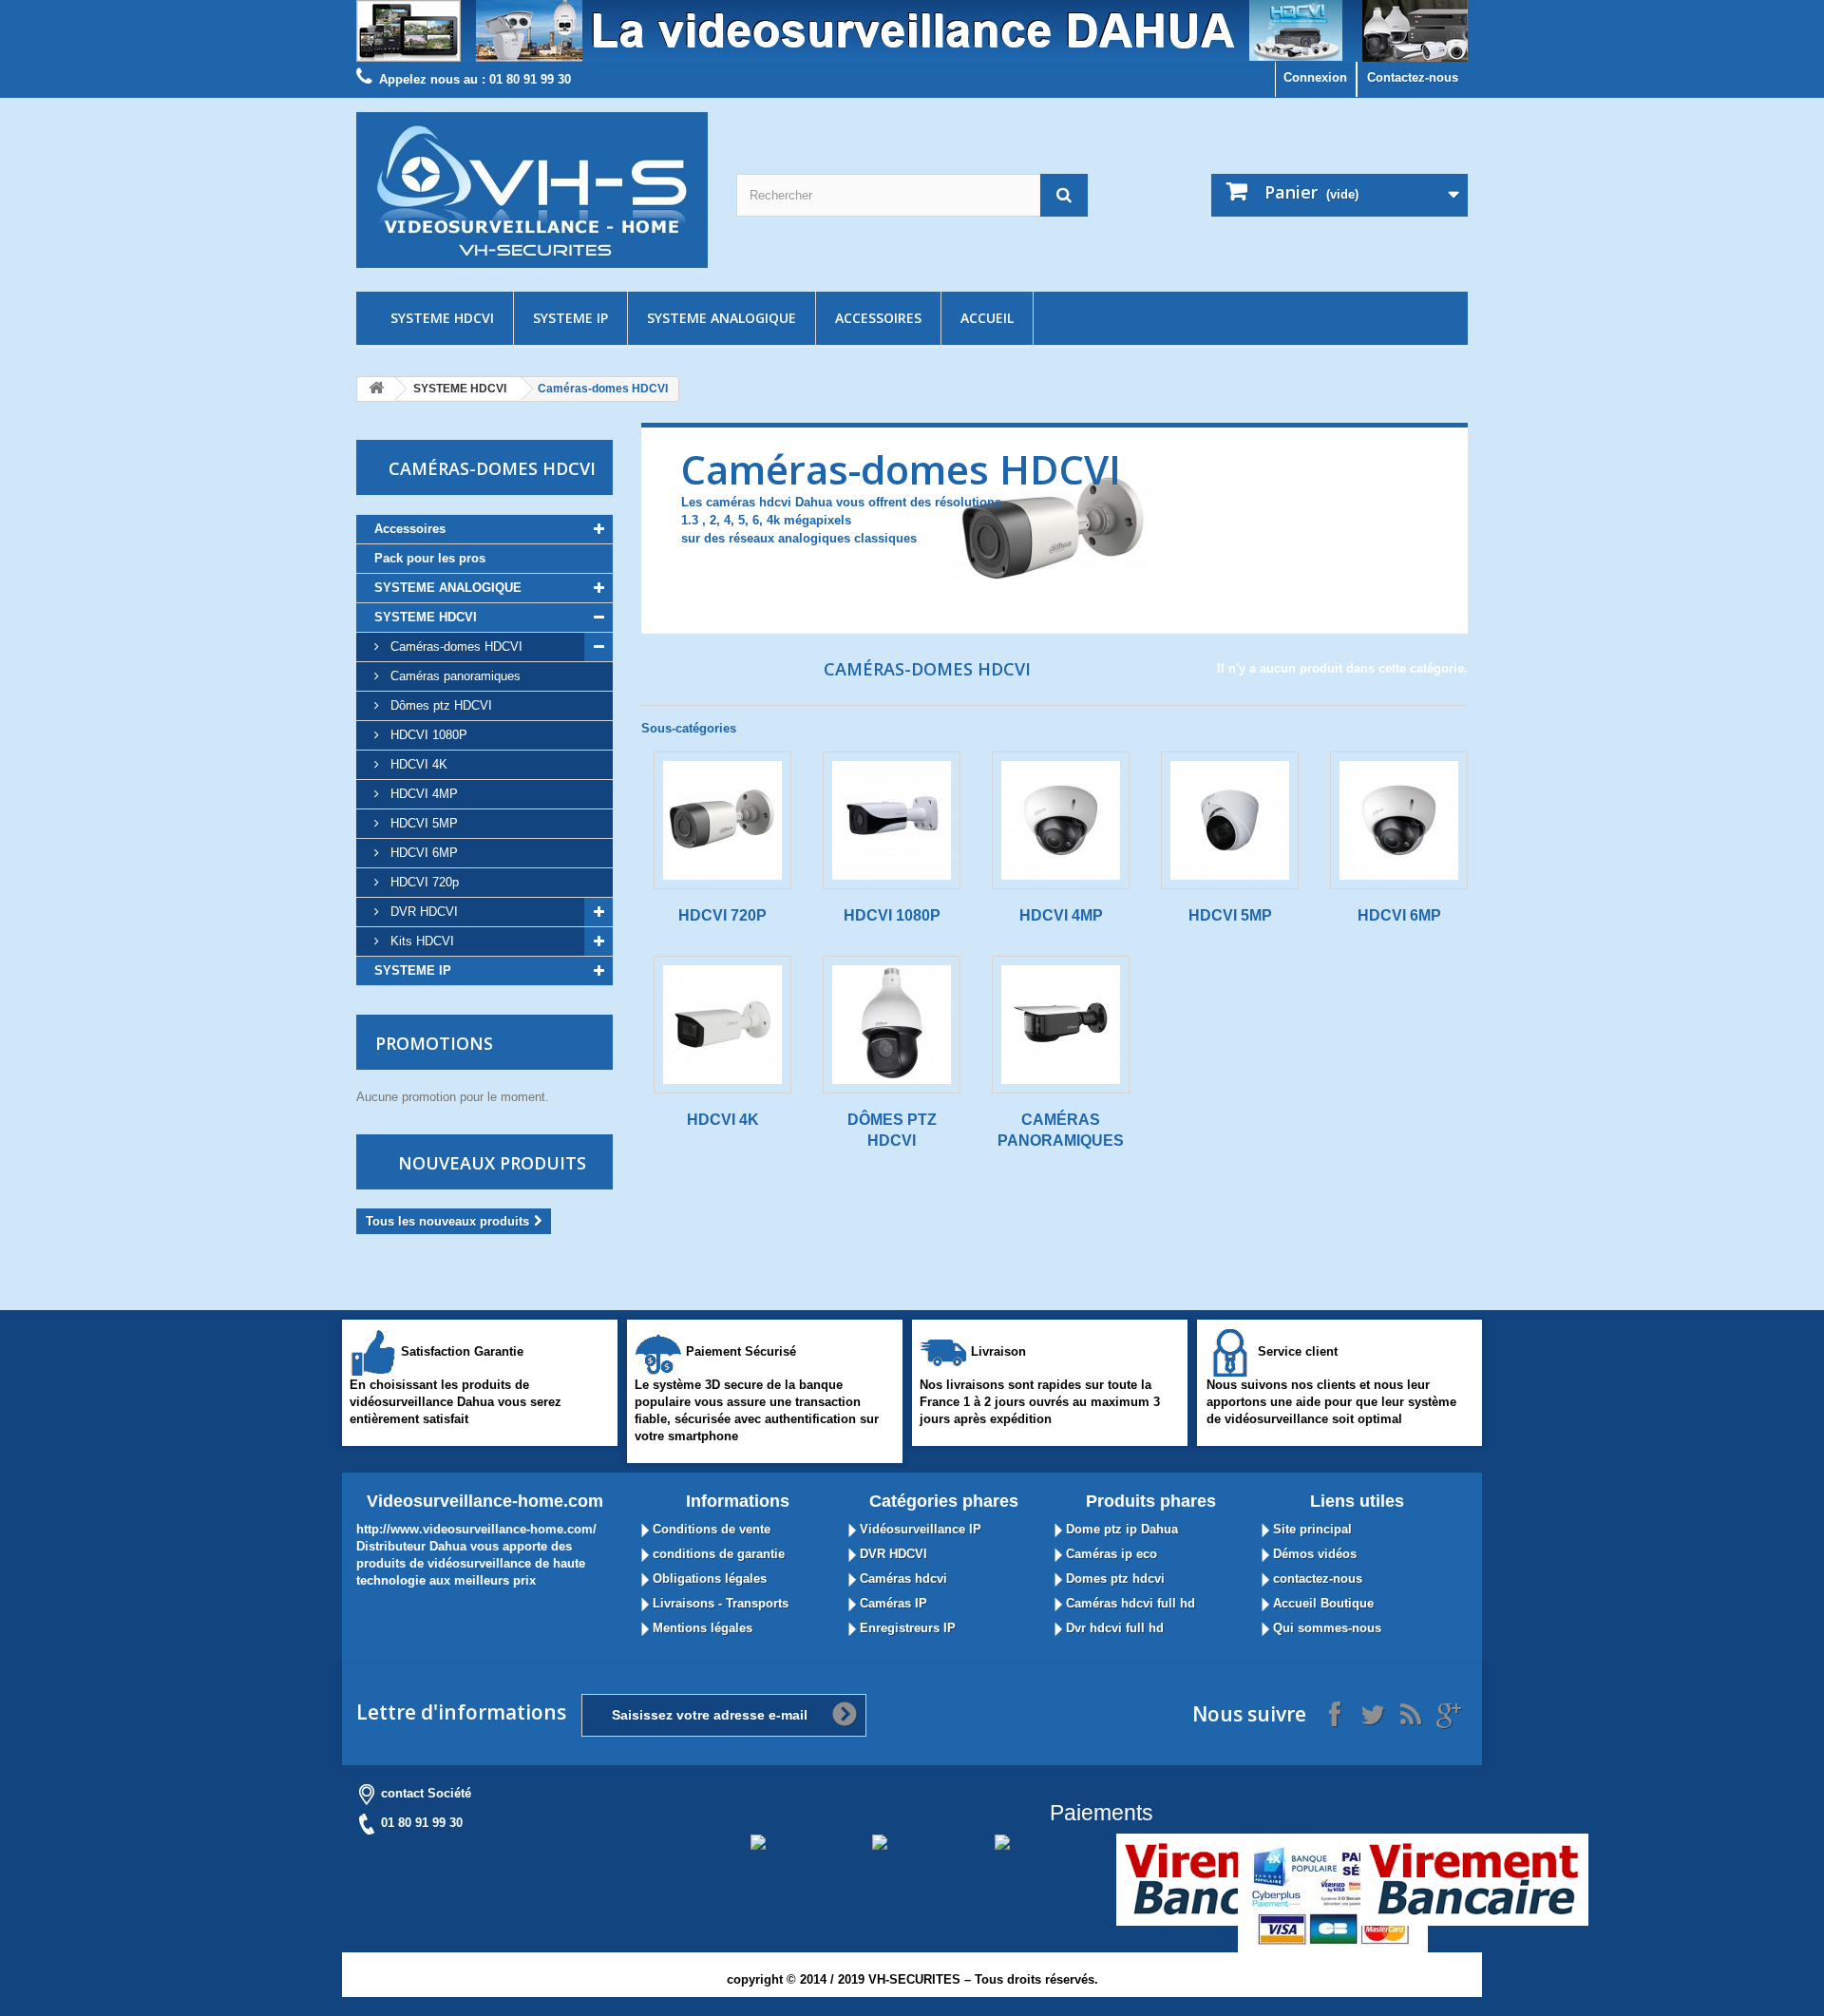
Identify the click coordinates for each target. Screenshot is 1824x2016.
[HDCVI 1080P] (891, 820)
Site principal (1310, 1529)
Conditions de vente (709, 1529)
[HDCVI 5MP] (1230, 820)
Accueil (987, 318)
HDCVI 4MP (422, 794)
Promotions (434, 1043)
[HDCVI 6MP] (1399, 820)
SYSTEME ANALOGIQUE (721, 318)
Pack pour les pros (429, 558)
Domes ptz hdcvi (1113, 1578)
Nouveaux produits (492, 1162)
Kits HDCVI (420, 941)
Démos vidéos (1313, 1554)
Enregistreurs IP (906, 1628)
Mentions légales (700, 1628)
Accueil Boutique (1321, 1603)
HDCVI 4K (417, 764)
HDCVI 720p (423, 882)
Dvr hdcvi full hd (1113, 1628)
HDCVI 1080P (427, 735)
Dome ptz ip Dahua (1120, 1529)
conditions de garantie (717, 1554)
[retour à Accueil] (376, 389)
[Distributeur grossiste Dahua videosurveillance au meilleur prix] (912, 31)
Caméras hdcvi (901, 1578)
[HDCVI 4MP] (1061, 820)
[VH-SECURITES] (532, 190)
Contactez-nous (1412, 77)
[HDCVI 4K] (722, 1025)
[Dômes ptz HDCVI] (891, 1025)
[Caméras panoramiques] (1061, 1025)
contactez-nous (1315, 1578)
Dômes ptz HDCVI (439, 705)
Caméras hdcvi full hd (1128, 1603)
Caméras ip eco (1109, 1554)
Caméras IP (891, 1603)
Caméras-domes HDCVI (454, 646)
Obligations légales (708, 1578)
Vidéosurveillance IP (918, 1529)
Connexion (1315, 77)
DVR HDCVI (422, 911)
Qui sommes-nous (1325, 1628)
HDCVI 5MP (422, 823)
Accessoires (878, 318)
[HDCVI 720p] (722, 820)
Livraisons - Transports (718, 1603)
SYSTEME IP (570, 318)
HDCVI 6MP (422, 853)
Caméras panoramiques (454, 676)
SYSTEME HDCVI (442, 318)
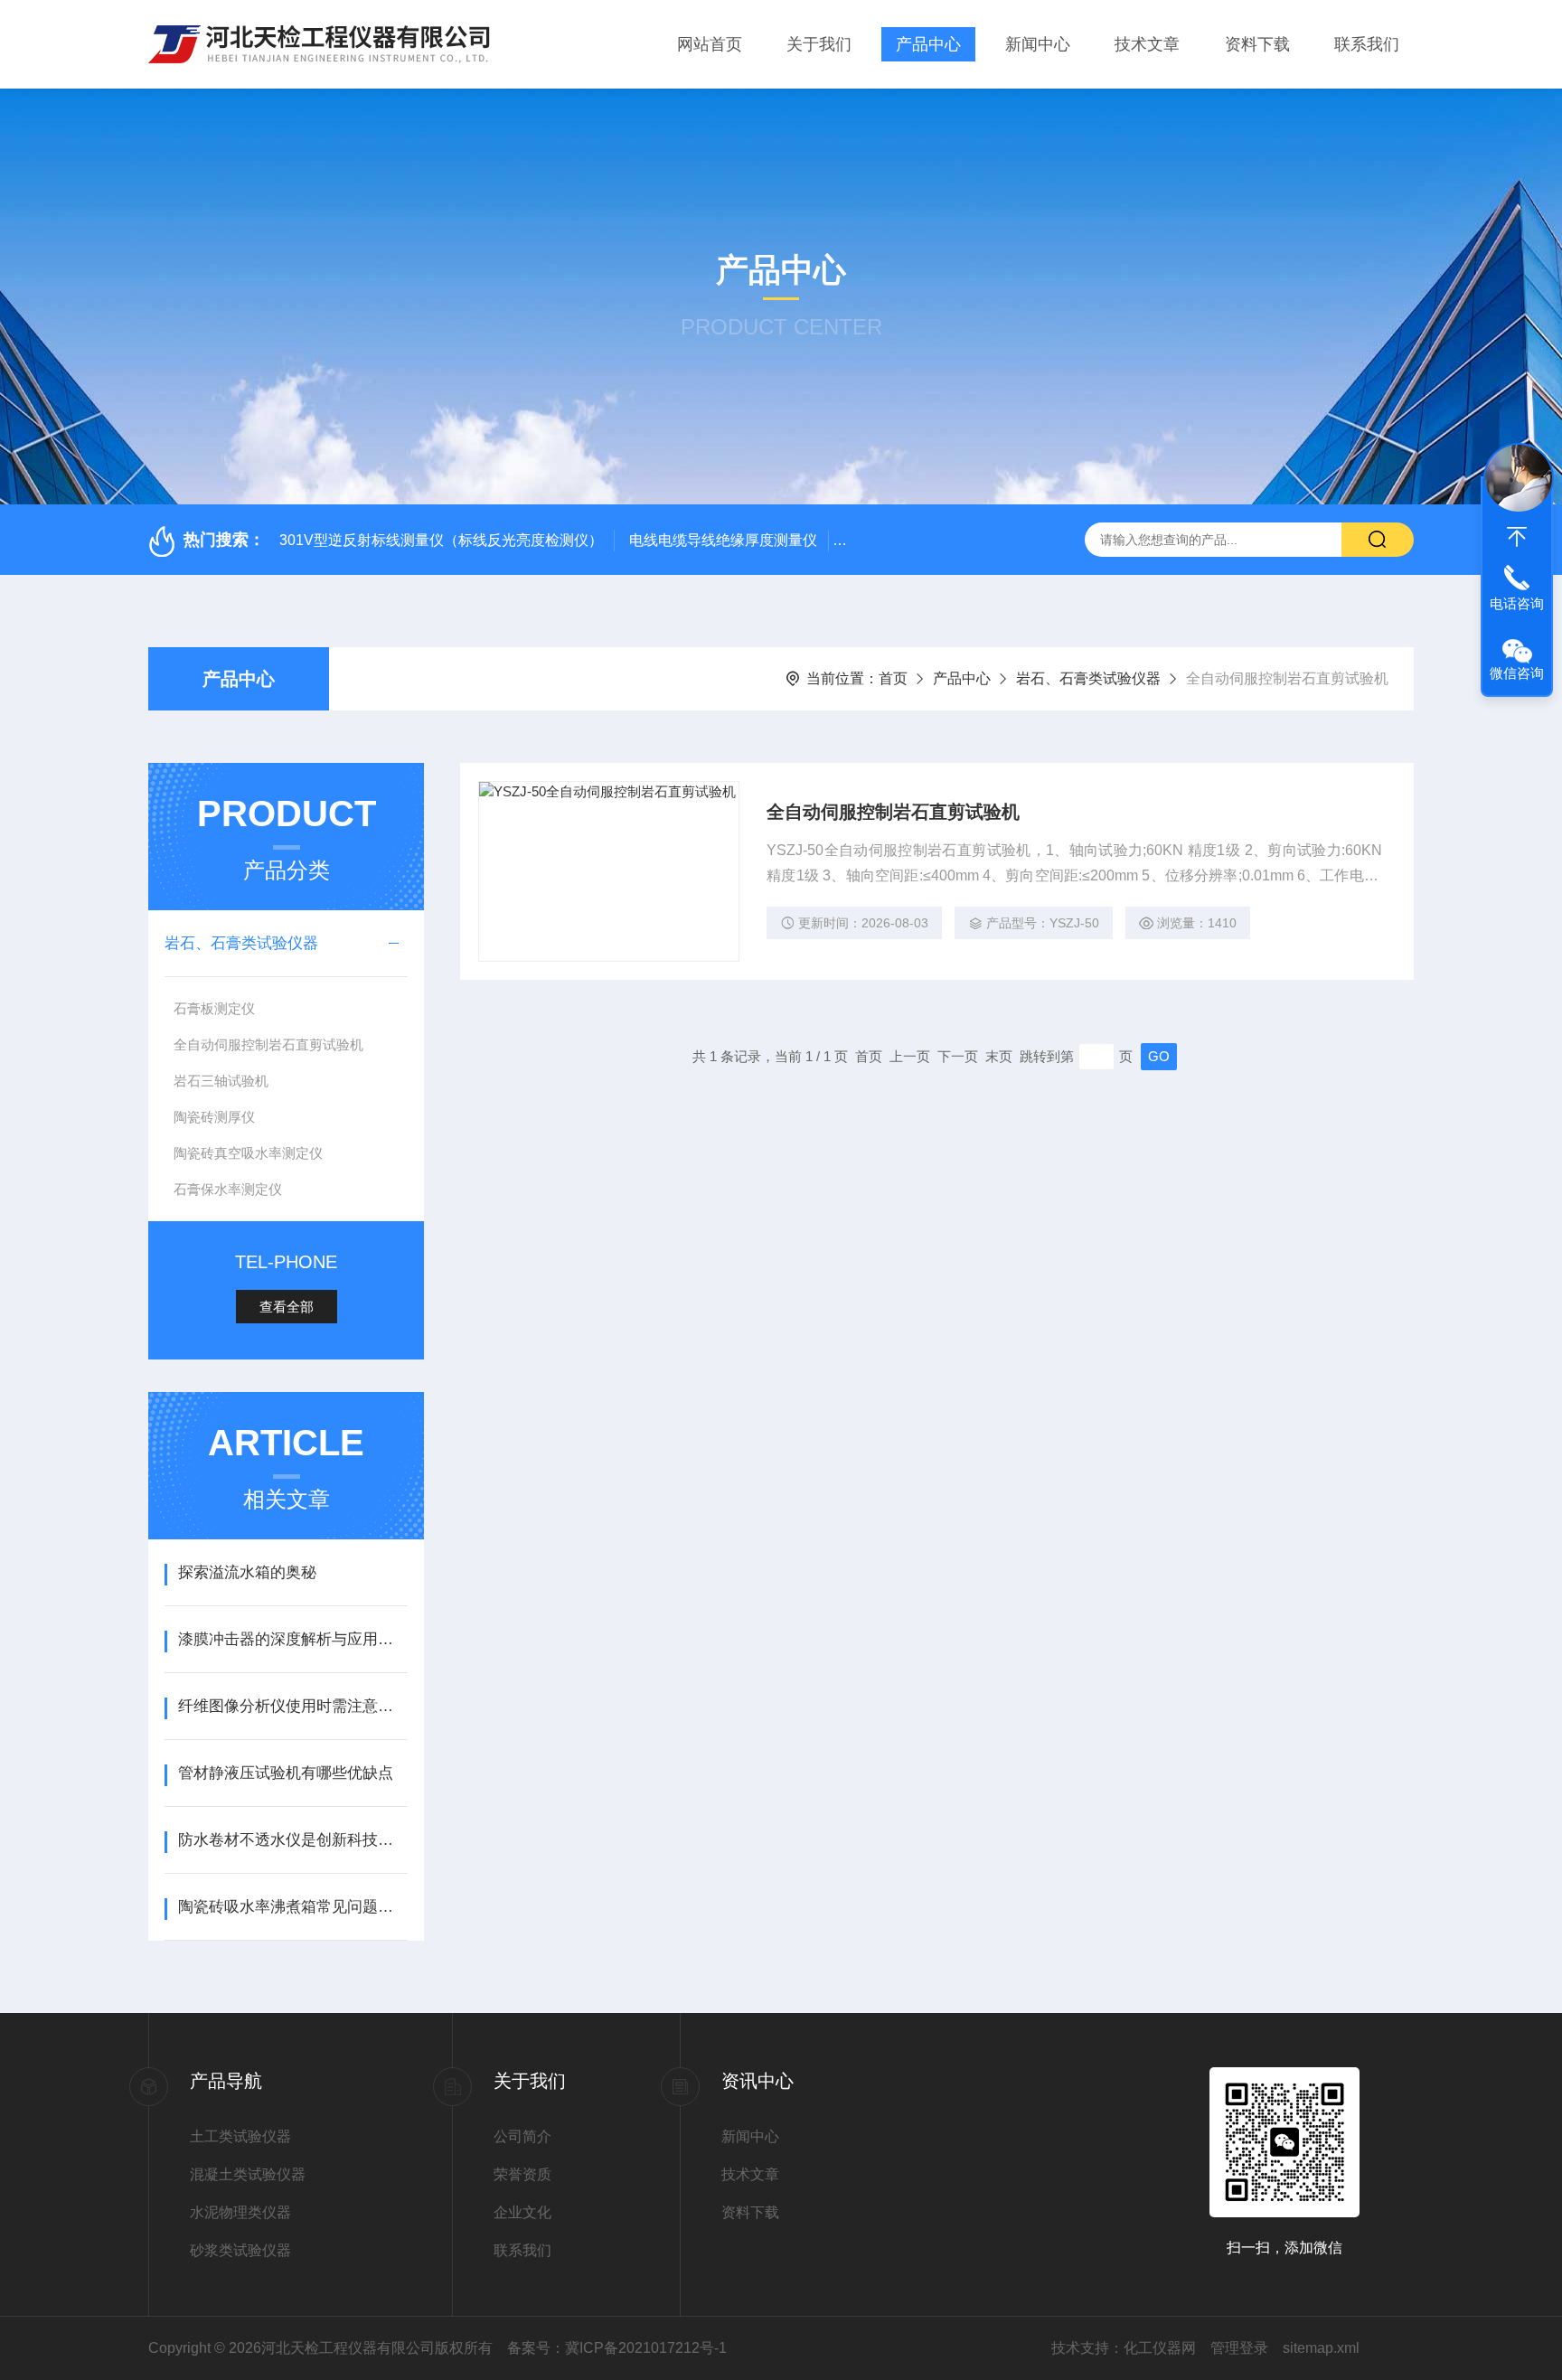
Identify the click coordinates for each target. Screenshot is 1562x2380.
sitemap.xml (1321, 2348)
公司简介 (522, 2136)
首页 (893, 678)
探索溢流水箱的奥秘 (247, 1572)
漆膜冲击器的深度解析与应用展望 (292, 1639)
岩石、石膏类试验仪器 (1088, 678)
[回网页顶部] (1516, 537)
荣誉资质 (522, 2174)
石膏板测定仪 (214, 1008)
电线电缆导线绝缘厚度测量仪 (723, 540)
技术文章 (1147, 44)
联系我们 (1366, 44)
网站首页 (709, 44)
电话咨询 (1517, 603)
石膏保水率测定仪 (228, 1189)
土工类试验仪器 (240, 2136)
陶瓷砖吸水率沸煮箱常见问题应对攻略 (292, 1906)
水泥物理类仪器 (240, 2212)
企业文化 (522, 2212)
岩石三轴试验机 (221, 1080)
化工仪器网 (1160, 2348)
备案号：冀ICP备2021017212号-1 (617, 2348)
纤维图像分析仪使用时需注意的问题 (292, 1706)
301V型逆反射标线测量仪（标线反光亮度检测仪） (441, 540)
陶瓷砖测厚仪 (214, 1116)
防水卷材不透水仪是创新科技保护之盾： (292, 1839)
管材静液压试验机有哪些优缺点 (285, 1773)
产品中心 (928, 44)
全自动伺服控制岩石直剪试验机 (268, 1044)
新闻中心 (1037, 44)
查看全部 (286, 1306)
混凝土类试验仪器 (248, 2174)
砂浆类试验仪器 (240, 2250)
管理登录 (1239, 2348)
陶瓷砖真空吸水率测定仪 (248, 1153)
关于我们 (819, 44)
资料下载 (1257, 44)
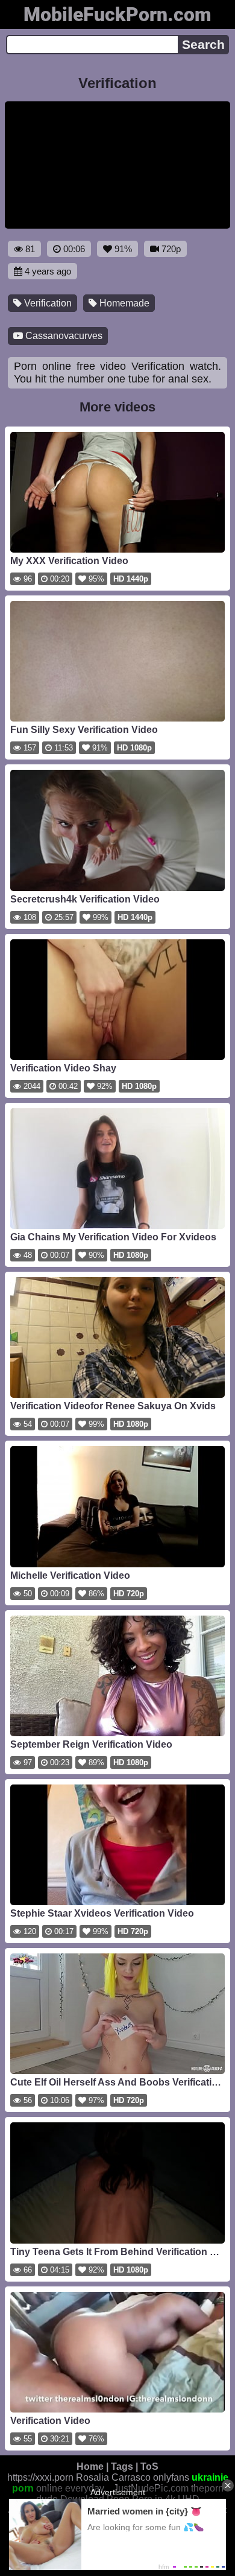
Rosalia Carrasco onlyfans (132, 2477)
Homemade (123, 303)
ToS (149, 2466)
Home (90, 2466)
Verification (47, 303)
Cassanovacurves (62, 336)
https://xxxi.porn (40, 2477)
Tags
════════════════════
== Problem details ==
The word "nous" appears in some lines of the data. Copy every one of those lines.

== Expected answer ==
Contactez-nous (1412, 77)
contactez-nous (1315, 1578)
Qui sommes-nous (1325, 1628)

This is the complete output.